Being the planner that I am, hearing that we were deviating from the initial plan really upset me. Having unnatural quantities of hormones floating in my body also probably contributed to my overreaction. I basically pouted the whole way home, but that wasn't the bad part. My first official IVF meltdown came that night when I was giving myself the "big" shot. As per usual, it hurt as I was starting to put in the needle, so I proceeded to pull out the needle, kick my flip flops to the ceiling, yell a few choice profanities, and heave the needle across the kitchen.
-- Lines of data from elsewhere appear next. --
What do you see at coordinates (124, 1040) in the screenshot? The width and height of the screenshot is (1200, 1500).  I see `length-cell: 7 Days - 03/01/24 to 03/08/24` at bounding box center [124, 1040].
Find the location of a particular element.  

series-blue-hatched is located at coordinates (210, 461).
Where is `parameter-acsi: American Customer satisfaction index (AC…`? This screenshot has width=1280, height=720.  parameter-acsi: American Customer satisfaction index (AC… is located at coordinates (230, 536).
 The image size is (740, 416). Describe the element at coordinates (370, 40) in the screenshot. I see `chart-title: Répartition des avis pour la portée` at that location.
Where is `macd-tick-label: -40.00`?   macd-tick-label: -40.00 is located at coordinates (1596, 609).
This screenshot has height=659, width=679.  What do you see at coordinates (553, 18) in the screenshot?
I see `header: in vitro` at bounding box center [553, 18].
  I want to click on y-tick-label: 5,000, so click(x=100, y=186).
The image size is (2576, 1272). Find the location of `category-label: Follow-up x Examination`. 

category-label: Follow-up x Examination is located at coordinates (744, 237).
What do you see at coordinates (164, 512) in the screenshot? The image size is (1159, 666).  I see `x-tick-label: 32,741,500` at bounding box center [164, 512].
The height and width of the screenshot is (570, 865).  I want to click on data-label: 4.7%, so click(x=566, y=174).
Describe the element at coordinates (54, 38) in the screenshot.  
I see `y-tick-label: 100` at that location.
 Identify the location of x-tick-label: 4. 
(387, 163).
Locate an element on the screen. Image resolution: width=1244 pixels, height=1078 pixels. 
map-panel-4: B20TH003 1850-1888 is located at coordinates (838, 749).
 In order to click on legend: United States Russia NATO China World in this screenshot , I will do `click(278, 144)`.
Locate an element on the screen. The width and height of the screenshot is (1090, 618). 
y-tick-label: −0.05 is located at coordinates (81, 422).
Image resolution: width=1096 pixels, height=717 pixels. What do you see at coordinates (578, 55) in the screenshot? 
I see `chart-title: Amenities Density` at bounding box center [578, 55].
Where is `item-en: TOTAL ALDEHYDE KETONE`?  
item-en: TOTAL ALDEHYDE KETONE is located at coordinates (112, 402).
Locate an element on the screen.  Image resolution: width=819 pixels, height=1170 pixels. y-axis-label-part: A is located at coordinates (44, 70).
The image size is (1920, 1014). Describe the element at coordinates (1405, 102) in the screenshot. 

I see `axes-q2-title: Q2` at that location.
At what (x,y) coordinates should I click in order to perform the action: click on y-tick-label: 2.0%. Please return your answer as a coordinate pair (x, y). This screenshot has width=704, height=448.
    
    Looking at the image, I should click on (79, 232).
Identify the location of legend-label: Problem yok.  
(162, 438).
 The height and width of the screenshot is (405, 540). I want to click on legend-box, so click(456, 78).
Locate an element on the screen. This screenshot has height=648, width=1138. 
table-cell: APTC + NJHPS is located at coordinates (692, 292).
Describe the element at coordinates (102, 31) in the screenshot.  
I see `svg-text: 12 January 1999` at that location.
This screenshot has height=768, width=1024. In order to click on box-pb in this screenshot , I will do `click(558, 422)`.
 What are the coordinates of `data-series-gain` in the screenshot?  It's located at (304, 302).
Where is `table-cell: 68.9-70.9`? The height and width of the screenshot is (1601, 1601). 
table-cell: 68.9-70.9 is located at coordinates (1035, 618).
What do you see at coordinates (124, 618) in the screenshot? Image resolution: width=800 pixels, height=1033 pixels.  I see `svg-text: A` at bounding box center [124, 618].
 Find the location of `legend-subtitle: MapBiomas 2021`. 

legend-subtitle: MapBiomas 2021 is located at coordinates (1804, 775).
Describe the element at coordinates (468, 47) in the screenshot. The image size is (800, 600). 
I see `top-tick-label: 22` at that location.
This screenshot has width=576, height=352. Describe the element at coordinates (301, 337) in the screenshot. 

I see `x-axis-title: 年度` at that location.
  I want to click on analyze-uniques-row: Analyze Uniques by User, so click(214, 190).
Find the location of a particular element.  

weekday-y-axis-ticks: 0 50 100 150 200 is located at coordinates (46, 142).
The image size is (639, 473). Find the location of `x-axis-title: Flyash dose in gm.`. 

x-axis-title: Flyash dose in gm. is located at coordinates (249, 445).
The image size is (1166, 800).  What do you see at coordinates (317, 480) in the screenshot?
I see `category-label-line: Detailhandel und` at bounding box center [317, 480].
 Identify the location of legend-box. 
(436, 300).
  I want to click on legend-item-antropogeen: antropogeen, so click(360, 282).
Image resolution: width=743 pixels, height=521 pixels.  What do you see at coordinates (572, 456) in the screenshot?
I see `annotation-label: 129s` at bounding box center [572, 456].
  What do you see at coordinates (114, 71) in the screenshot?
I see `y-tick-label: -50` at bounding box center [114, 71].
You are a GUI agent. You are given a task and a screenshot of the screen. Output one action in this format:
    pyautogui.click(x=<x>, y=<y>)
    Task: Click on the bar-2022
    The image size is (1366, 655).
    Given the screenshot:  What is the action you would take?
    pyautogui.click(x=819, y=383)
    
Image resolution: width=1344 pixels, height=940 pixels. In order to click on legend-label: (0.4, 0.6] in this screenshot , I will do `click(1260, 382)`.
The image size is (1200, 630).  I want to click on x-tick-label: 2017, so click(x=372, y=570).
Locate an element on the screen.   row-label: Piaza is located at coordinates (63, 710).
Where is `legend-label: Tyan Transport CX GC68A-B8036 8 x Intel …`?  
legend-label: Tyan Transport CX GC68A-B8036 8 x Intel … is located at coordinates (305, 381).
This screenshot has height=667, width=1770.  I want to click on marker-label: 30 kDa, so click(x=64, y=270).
After that, I melted into a puddle of tears.
I think what upset me the most is that I had originally thought I only had one more day of shots left and then was told that I had to keep doing this for an undetermined amount of days. There was no light at the end of the tunnel anymore. They shut it out. Lame. I did eventually scrape myself off of the kitchen floor, pull down my big girl panties, and give myself the shot. But all of the accolades I had given myself thus far about keeping my cool through the process melted into oblivion.
The next morning, I went back in for my blood work and ultrasound and was given the same vague "a few more days" answer when I asked about the schedule. Not only that, but they added another shot to my daily routine. Yes, that's right, more shots. Ugh. Fortunately, that afternoon when they called to tell me the results of my blood work, they also told me that Sunday night (that's tonight) I was to take the "trigger" shot.
The trigger shot is taken exactly 36 hours prior to the egg retrieval. That means that the end is in sight. Finally. I'm so tired of being bloated and feeling full all of the time. I'm ready to get these eggs out. Basically, the shot triggers the oocytes to go through final maturation to prepare them for retrieval. I am scheduled to take the shot at 11:00 pm Mountain time. This is the last and largest shot of them all. I've made it!!!
I go in tomorrow morning for blood work to make sure the shot took properly, then I go in at 9:15 on Tuesday morning for my egg retrieval. After that, they fertilize the eggs and we watch the embryos grow until it's time to put them back in. Almost there. Can't wait to have a munchkin of our own. Here's praying!
Practicing baby-holding with our niece the day she was born. |
I think it is very healthy for you to have a melt down. Hang in there, we are praying for you guys.